Problem to solve:
Count the lines below that contain the word "screenshot". Reply with the number only.

Input:
** BEGIN **
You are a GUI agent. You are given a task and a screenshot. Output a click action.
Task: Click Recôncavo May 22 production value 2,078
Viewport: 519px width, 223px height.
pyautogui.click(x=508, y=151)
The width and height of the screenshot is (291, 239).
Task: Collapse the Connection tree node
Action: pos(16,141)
** END **
** BEGIN **
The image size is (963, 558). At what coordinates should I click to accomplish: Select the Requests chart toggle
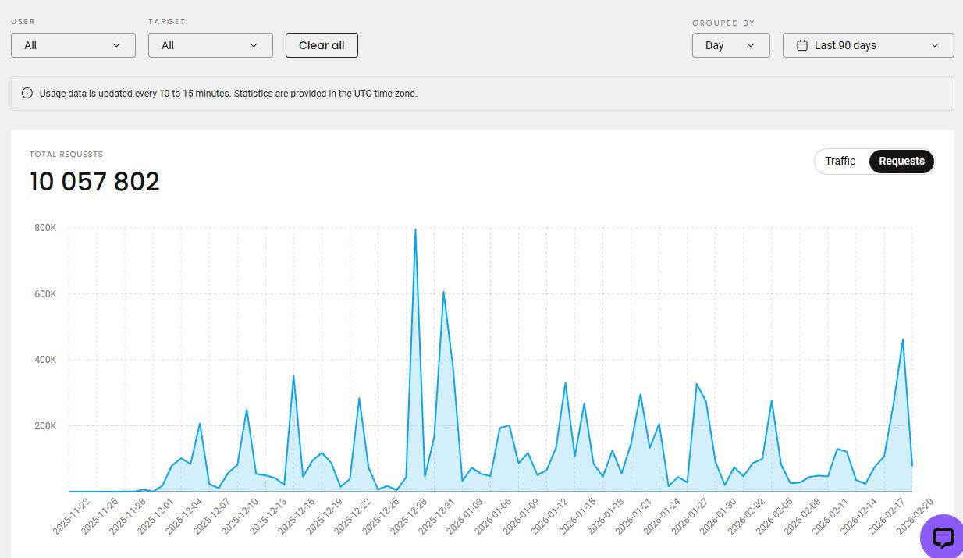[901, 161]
** END **
** BEGIN **
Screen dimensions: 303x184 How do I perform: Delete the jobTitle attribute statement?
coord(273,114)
** END **
Result for this exercise:
2